LeetCode 460: LFU Cache

Use a doubly linked list to maintain elements that have the same reference frequency in order of use. Two hash maps have been used to keep track of elements present in the cache and linked lists with different reference frequencies.

LFU summary card

Table of Contents
· Problem
· Approach
· Graphical Explanation
· Code Implementation
  ∘ Complexity
  ∘ Golang
  ∘ Python

Problem

Design a Least Frequently Used(LFU) cache

• evict policy: discard least frequently used key when the cache is full.

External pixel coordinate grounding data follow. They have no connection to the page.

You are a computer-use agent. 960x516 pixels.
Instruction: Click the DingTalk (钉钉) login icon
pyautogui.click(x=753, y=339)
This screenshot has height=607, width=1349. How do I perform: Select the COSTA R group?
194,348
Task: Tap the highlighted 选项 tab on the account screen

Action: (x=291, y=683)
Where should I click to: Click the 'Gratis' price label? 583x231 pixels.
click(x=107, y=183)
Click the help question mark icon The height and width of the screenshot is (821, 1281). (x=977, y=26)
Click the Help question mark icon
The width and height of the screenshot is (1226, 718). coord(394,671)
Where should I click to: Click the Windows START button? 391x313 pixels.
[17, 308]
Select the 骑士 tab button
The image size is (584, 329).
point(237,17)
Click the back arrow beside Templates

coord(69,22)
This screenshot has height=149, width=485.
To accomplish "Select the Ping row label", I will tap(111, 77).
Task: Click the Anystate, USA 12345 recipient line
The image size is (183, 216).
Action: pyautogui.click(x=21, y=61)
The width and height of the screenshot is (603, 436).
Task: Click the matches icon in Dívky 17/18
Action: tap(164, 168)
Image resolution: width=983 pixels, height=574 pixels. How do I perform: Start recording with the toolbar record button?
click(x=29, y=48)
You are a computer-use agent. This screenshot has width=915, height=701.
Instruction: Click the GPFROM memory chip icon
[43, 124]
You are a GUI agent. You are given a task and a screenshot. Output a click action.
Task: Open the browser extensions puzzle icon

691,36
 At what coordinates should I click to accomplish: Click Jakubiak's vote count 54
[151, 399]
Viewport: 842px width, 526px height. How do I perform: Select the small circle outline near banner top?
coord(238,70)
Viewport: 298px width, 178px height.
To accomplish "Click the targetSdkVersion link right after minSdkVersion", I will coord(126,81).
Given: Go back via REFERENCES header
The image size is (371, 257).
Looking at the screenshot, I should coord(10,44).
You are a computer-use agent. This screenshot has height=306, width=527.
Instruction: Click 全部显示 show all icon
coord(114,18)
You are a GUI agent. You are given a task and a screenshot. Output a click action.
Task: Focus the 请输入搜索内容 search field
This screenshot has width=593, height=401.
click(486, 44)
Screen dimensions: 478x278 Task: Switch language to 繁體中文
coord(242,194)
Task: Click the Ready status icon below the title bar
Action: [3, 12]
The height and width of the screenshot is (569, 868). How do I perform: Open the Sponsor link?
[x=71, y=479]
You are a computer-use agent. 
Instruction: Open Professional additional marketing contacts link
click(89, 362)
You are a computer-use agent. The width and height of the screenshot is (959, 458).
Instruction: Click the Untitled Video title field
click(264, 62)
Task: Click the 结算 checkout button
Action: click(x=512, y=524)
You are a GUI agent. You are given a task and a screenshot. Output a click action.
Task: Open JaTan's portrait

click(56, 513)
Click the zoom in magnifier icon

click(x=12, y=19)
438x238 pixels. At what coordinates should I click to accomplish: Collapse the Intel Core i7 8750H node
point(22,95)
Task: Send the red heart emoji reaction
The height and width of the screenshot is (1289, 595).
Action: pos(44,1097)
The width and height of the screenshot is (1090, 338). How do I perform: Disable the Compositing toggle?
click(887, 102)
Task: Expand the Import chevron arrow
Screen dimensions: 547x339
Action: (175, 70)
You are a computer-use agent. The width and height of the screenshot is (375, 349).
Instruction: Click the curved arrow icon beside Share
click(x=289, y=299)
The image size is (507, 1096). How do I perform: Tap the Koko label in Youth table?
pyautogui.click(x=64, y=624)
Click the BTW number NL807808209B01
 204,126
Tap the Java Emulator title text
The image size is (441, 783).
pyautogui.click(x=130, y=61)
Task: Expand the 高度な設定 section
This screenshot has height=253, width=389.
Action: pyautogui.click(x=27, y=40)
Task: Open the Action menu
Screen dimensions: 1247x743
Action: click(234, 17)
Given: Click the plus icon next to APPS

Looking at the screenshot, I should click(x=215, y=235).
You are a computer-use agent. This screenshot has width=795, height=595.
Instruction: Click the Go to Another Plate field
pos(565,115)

When there is a tie(keys at the same frequency), get rid of the least recently used(LRU) key.
• implement two functions, get and put
  1. get: input → (key int); output → return value or -1 if key is not existed
  2. put: input → (key int, value int); update the value and the cache if key is present
• The functions get and put must each run in O(1) average time complexity.

LFU Cache - LeetCode

Approach

We use doubly linked lists to maintain elements that have the same reference frequency in order of use . The least recently used(LRU) key at the head and the most recently used(MRU) key at the tail. This lets us access or remove elements at the head or tail in O(1) time.

For each element in the cache, we have a hash map to keep track of all keys and refer to nodes in the doubly linked lists. In order to access doubly linked lists at a specified frequency in constant time, a frequency hash map with frequency as keys and linked list as value has been used.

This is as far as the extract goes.